--- WORK INSTRUCTION ---
For this exercise, an exact copy is needed of only the lines from the one containing "You are a computer-use agent. Image" through the end of the data, with pictures left out.

----- GIVEN RECORDS

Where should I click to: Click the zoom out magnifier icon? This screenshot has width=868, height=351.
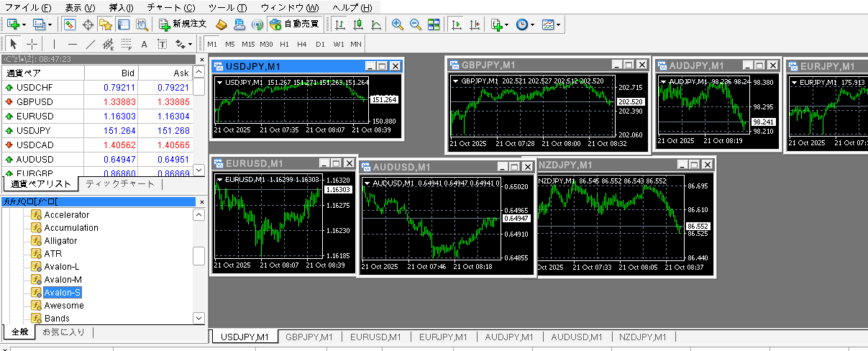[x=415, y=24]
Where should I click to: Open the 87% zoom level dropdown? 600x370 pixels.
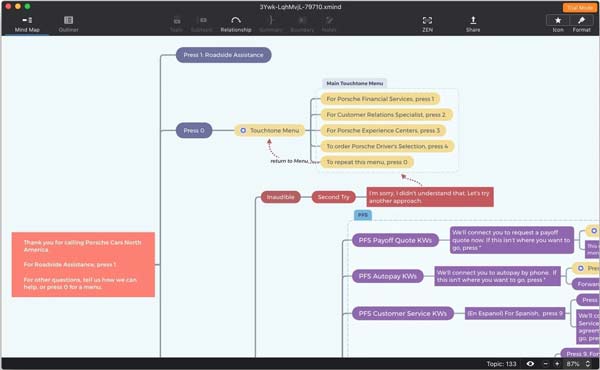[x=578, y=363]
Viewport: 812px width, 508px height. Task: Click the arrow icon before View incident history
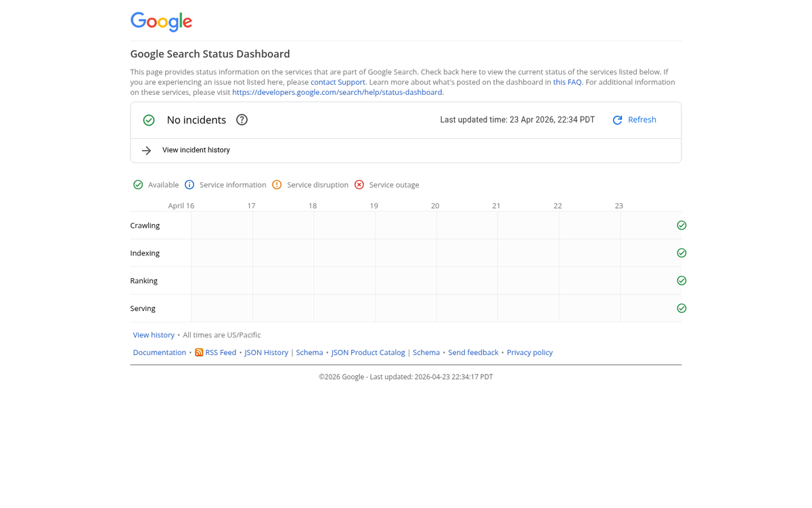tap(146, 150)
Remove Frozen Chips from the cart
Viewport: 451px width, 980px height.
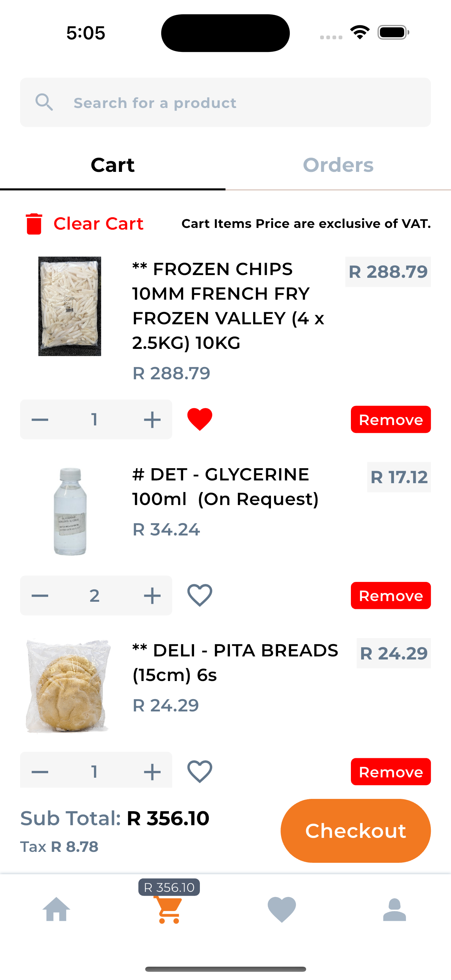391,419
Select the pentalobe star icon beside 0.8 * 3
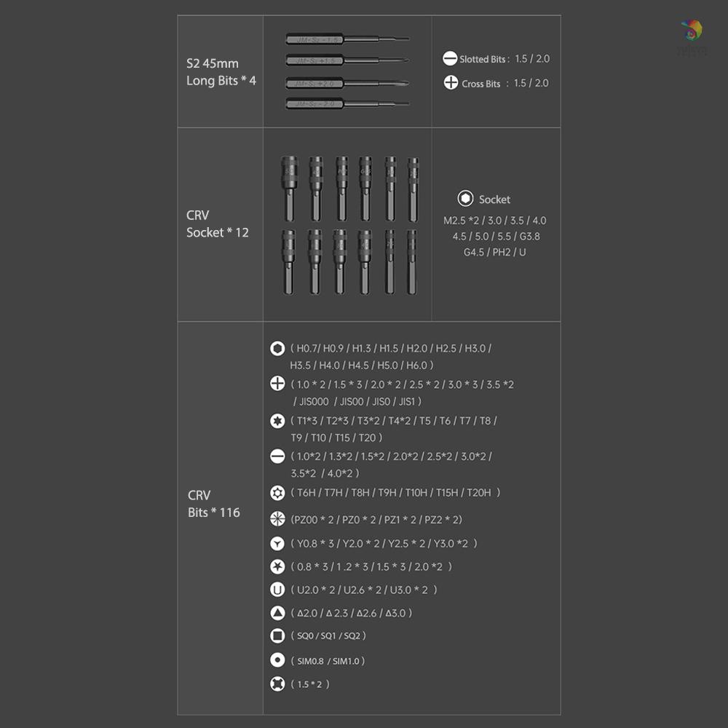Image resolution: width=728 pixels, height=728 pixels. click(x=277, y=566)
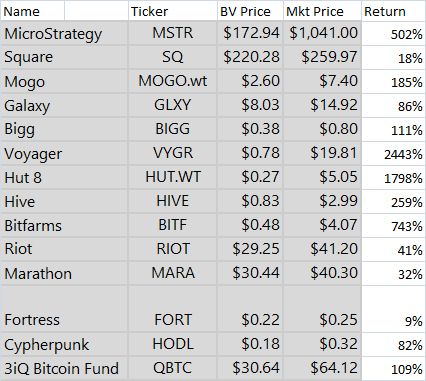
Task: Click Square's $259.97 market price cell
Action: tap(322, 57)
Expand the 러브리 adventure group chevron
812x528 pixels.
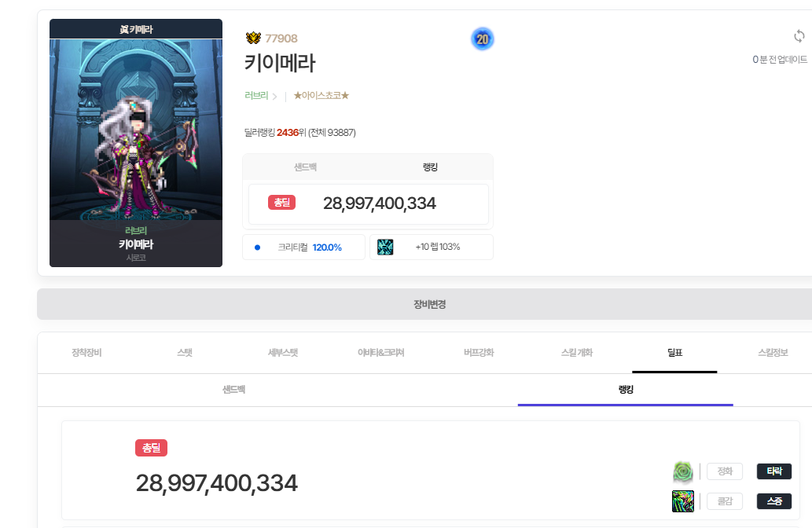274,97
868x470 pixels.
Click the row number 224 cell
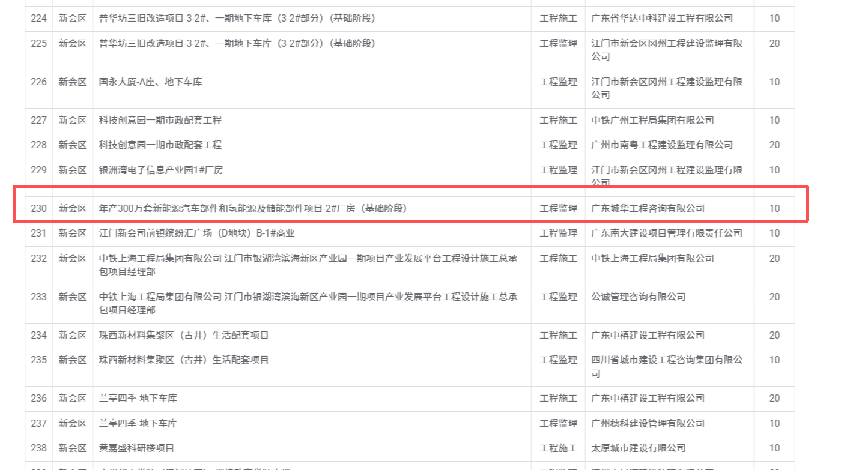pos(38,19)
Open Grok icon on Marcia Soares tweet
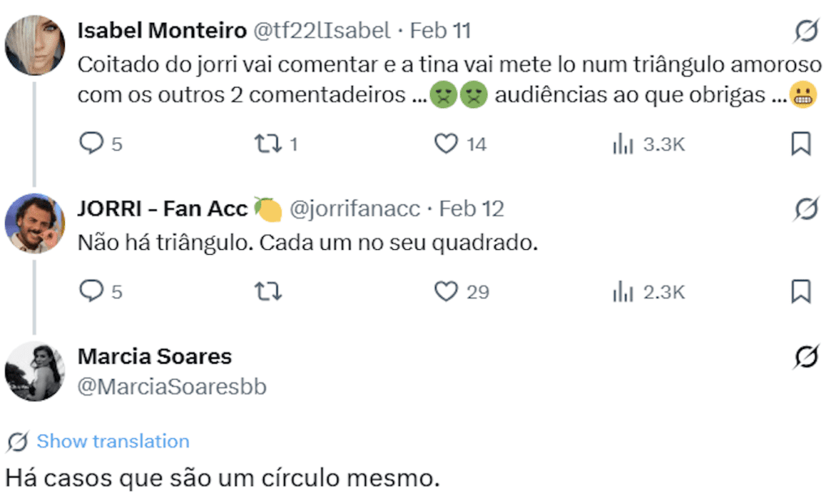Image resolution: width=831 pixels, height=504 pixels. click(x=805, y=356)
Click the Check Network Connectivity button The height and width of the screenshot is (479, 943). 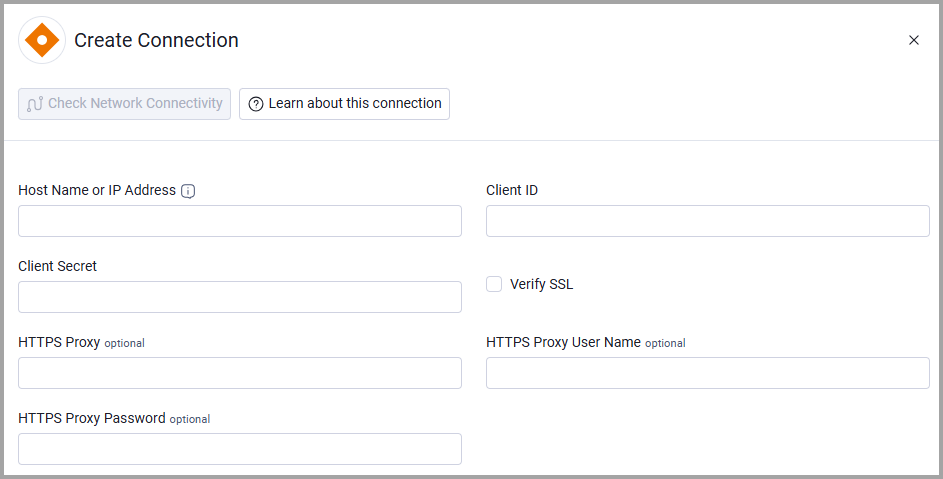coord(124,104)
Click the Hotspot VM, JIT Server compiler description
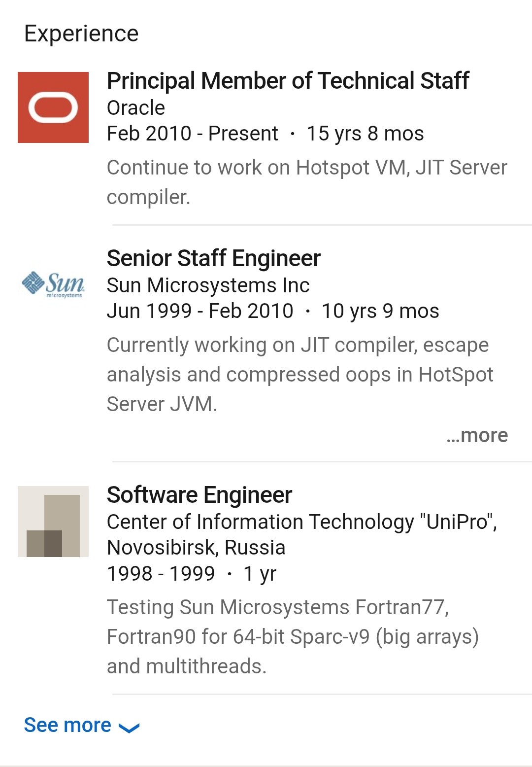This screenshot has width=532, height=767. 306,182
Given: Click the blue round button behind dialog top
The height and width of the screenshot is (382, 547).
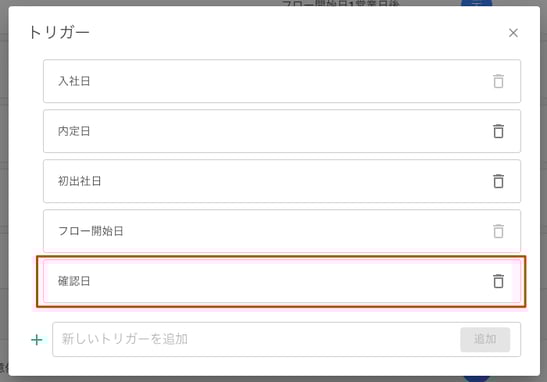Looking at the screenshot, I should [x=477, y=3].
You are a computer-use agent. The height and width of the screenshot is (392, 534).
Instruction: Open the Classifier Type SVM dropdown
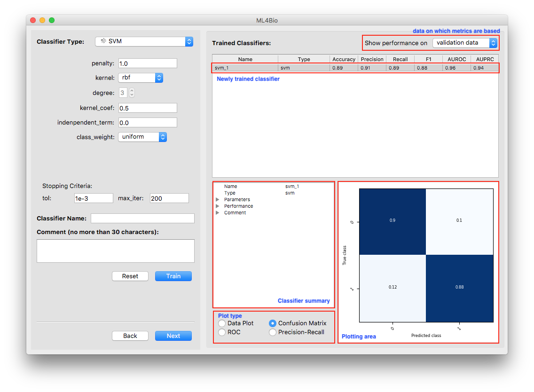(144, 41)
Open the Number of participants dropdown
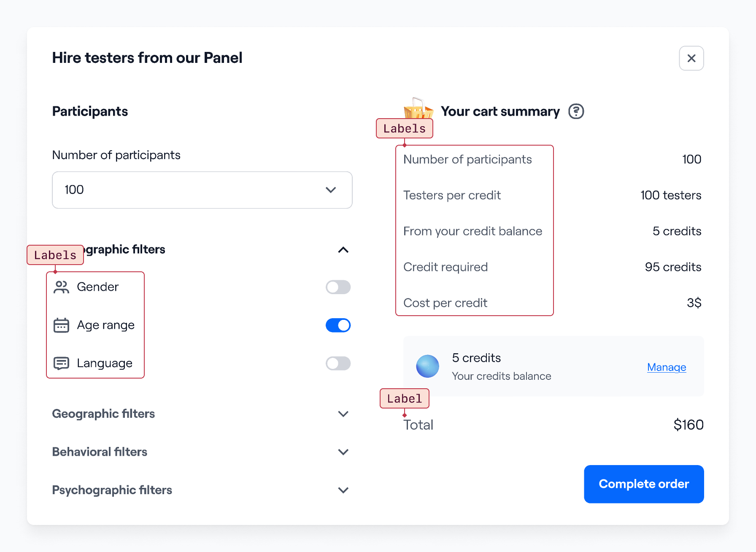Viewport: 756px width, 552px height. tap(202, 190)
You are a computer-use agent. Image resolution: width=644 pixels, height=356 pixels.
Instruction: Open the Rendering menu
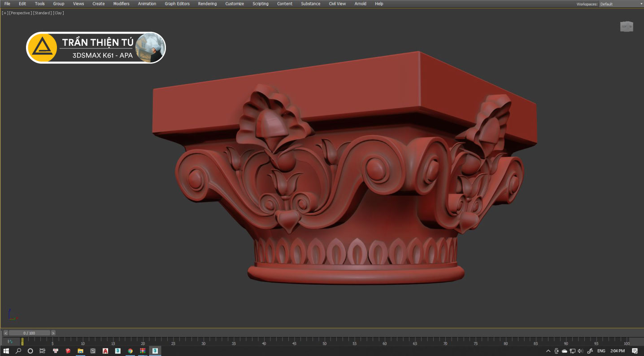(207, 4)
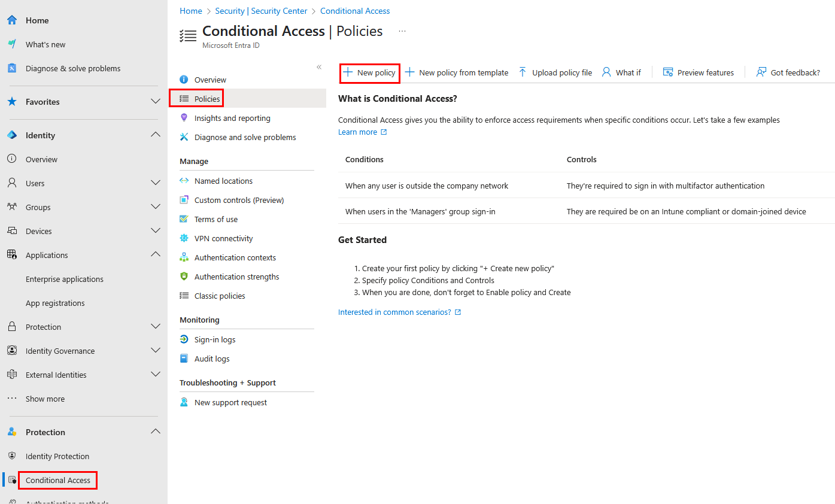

----------

--- WRITTEN REPLY ---
You are a computer-use agent. Image resolution: width=644 pixels, height=356 pixels.
Instruction: Open the Rendering menu
(207, 4)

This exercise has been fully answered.